L’interpretazione straordinaria di Tecla Insolia
A dare vita a questo viaggio di emancipazione è un cast straordinario. Tecla Insolia, già vista ne La bambina che non voleva cantare, qui si consacra come una delle attrici più promettenti della sua generazione.
Accanto a lei, Jasmine Trinca interpreta la madre superiora Leonora, mentre Valeria Bruni Tedeschi presta il suo volto alla principessa Gaia Brandiforti, in una delle sue interpretazioni più riuscite.
Tra gli uomini spiccano Guido Caprino che interpreta Carmine, e Giuseppe Spata, nei panni di Rocco, l’autista che si innamora perdutamente di Modesta.
Quest’ultimo personaggio, come spiegato da Valeria Golino, è stato inserito nella serie e non è presente nel romanzo originale: “è inventato perché avevamo bisogno di dare un rivale a Modesta, che nel libro non ne ha. Lei nel libro non viene scoperta e messa in pericolo, abbiamo voluto metterle degli ostacoli”.
Perché guardare L’arte della gioia
La grande forza de L’arte della gioia sta nella sua capacità di essere spiazzante senza mai respingere lo spettatore. La regia di Valeria Golino è elegante e avvolgente, capace di sedurre mentre assesta colpi micidiali alla morale comune.

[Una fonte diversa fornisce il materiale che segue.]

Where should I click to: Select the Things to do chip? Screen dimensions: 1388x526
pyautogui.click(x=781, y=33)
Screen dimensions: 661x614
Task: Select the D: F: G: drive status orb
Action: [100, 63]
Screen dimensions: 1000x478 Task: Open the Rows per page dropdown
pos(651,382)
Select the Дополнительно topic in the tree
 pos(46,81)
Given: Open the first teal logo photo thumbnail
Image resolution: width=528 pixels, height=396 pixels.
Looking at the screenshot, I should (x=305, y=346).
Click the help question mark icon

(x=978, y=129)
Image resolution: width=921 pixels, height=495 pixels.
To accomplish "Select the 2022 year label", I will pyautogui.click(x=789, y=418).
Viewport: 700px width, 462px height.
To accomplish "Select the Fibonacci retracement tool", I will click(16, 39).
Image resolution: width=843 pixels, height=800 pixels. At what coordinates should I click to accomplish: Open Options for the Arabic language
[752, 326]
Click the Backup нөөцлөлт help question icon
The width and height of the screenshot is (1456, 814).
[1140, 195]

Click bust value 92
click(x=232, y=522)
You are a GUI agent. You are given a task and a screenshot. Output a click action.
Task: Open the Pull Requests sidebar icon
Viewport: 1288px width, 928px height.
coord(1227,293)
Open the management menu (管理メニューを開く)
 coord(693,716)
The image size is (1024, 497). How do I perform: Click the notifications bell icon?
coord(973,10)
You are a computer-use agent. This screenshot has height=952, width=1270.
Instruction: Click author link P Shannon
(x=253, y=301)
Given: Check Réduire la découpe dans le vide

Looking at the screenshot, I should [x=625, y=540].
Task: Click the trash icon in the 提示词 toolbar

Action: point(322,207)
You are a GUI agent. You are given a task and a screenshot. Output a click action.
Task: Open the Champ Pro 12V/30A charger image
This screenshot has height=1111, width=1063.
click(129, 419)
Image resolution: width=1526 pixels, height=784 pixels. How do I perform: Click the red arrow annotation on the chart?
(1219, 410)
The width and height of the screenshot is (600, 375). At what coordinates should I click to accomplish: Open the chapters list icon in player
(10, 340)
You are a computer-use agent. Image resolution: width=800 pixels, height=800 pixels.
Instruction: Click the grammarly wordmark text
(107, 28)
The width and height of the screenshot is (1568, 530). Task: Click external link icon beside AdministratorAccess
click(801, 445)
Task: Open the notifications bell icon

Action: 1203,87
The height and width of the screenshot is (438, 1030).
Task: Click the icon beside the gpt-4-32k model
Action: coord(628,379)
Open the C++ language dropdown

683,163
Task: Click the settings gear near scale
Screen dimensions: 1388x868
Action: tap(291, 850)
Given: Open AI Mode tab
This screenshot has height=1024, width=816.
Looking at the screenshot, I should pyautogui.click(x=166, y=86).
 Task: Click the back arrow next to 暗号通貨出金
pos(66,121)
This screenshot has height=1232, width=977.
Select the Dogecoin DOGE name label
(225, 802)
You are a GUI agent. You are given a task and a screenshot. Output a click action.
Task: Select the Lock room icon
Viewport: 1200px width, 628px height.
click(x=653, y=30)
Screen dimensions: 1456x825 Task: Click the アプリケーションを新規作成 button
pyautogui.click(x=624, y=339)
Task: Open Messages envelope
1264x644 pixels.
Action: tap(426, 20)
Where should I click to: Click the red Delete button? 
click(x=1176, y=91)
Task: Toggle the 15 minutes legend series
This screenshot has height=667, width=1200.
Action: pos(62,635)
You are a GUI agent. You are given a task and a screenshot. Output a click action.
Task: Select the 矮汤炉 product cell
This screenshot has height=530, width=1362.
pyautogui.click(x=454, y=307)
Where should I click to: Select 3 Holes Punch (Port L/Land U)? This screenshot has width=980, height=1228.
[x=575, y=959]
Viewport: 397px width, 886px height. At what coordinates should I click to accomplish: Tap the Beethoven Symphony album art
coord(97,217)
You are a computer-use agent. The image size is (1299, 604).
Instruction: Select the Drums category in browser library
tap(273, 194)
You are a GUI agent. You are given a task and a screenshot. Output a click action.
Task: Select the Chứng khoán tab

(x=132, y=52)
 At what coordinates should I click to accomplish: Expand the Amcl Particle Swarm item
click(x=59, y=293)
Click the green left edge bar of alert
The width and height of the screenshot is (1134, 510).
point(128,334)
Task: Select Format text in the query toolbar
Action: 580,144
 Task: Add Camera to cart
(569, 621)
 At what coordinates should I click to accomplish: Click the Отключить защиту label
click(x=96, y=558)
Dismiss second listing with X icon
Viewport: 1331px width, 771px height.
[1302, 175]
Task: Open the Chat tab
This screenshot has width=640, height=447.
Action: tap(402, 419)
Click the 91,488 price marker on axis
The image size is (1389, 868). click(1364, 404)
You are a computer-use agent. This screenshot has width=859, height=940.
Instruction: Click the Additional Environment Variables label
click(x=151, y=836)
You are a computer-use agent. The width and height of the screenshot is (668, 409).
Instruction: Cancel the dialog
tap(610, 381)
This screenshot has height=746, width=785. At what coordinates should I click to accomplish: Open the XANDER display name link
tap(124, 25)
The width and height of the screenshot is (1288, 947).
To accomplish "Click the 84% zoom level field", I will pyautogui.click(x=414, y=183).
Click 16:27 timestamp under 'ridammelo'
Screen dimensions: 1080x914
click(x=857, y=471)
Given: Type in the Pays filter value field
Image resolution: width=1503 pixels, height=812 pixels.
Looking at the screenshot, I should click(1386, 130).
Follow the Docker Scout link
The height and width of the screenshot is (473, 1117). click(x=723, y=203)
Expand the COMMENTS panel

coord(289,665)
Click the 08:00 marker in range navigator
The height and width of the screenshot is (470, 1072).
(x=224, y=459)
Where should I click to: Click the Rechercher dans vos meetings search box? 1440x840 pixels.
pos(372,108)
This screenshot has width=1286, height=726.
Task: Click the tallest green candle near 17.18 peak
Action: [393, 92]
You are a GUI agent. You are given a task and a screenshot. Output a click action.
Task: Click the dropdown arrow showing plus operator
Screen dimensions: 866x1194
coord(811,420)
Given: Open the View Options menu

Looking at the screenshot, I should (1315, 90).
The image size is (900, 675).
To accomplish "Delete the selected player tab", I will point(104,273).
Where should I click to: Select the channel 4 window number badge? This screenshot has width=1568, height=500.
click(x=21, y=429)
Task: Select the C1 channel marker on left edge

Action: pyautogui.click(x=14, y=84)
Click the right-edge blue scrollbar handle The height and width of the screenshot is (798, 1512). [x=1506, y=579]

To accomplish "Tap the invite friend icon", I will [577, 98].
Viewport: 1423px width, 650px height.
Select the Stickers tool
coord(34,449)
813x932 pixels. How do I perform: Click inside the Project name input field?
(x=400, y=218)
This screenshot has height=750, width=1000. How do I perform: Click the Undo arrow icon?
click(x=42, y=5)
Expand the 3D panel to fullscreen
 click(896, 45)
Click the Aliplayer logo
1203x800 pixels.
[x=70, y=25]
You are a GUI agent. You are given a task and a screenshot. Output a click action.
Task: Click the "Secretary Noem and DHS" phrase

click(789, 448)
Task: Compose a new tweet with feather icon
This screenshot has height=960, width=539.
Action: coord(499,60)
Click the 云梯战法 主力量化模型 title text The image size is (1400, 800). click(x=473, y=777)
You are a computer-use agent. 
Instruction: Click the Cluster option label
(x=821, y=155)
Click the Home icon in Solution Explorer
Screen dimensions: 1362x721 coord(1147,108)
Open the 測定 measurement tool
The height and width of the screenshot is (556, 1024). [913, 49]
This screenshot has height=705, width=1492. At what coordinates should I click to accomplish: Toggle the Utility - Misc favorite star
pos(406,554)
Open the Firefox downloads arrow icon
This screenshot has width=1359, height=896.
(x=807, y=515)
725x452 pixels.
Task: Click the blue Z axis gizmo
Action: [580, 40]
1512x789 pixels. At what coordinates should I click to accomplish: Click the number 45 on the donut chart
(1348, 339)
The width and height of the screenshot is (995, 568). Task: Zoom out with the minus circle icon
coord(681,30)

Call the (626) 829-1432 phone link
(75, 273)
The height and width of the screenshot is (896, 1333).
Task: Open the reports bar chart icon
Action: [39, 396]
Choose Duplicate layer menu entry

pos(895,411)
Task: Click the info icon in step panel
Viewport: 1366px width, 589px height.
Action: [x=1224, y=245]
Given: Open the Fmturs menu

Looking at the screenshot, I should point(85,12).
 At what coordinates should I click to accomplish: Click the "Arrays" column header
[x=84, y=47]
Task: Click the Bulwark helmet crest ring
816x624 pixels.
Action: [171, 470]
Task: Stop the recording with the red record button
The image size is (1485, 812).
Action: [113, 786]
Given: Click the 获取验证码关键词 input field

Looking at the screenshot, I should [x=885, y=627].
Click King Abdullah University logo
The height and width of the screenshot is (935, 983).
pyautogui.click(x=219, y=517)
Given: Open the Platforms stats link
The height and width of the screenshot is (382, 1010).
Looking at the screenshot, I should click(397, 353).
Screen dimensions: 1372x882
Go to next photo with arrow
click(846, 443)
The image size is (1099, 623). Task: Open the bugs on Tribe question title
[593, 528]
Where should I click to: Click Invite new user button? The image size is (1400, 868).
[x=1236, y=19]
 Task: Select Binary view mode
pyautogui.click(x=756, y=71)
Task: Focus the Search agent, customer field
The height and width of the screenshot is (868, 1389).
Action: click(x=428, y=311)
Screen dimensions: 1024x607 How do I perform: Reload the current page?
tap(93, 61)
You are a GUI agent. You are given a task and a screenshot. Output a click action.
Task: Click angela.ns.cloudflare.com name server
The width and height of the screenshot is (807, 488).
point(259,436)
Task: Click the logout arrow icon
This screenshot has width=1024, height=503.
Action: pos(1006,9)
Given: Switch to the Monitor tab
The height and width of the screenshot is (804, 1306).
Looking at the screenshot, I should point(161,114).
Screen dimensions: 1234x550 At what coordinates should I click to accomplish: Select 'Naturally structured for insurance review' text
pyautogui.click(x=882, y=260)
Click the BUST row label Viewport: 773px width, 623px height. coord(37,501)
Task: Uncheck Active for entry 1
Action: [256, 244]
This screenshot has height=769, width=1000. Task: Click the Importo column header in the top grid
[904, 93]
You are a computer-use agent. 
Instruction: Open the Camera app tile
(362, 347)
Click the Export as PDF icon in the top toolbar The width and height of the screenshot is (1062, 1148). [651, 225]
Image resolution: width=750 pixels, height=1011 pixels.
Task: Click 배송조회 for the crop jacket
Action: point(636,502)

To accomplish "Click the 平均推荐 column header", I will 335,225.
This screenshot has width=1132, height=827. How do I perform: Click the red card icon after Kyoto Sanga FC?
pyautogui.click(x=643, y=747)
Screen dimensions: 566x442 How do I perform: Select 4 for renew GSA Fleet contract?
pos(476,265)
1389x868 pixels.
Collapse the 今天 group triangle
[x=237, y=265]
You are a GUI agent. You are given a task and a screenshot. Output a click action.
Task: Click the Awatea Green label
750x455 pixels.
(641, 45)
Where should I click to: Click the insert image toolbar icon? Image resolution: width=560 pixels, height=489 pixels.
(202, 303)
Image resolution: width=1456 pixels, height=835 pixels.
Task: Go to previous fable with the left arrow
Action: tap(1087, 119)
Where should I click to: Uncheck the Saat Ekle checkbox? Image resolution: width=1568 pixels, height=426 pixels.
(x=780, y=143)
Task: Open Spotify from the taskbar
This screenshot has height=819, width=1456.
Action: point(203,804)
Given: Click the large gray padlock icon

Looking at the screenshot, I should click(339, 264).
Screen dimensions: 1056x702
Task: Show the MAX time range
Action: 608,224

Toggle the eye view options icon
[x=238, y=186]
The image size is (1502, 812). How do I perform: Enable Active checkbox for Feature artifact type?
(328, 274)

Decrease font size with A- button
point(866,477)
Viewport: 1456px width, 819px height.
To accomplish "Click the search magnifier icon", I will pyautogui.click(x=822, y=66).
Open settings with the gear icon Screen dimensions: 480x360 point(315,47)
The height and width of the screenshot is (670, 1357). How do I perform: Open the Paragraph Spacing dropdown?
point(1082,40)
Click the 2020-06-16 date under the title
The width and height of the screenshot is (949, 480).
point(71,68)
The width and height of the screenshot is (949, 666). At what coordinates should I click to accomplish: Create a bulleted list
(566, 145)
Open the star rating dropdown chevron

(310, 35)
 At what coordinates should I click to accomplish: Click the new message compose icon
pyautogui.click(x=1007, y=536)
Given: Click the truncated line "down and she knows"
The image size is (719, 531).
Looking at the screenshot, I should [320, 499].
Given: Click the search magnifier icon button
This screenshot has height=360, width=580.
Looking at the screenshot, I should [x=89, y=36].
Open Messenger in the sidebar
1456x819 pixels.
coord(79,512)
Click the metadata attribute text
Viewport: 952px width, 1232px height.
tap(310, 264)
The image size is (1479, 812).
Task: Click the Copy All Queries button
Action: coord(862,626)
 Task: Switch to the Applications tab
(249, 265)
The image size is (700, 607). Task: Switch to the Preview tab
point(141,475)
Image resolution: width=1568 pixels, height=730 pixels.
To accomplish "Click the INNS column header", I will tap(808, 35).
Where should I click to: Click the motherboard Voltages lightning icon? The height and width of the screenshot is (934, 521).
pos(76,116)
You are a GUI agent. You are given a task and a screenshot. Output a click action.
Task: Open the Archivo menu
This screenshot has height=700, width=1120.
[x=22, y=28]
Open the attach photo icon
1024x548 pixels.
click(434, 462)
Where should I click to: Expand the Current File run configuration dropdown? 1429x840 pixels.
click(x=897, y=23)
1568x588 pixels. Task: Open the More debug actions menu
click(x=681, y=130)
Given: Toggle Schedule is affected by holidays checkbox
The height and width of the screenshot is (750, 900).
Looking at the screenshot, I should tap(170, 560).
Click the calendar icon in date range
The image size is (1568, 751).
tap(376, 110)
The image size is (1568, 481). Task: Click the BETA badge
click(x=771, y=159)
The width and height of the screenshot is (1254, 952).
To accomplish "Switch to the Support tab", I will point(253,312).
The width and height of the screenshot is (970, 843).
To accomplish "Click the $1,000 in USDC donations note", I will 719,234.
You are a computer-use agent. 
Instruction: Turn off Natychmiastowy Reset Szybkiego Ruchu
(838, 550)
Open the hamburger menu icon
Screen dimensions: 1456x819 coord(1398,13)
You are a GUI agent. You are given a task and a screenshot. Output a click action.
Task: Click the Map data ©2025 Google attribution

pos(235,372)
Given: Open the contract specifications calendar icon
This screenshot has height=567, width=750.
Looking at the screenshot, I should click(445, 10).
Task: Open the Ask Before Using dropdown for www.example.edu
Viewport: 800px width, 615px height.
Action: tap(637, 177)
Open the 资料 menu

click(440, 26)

Le scene di sesso – finalmente girate con autenticità e senza voyeurismo – restituiscono il desiderio femminile in tutta la sua complessità, senza cedere a cliché maschilisti. Questa serie è un inno alla libertà che non chiede scusa, una storia che osa raccontare una donna senza paura di alternare la sua immagine con contraddizioni e ombre.
E, nel farlo, ricorda quanto sia ancora necessario introdursi a gamba tesa nei confronti di chi vorrebbe limitare l’identità femminile a un elenco di virtù inoffensive.
Non è una serie per tuttə, e questo è il suo più grande merito. L’arte della gioia descrive la libertà in tutta la sua scomodità, spingendo lo spettatore a mettere in discussione le proprie certezze. Valeria Golino ha firmato un’opera coraggiosa, senza la paura di sporcarsi le mani per restituire la vera essenza della complessità umana.
Dove vedere L’arte della gioia
L’arte della gioia è disponibile su Sky Atlantic e in streaming su Now, con i primi due episodi già disponibili on demand. La serie è composta da sei episodi che verranno rilasciati settimanalmente.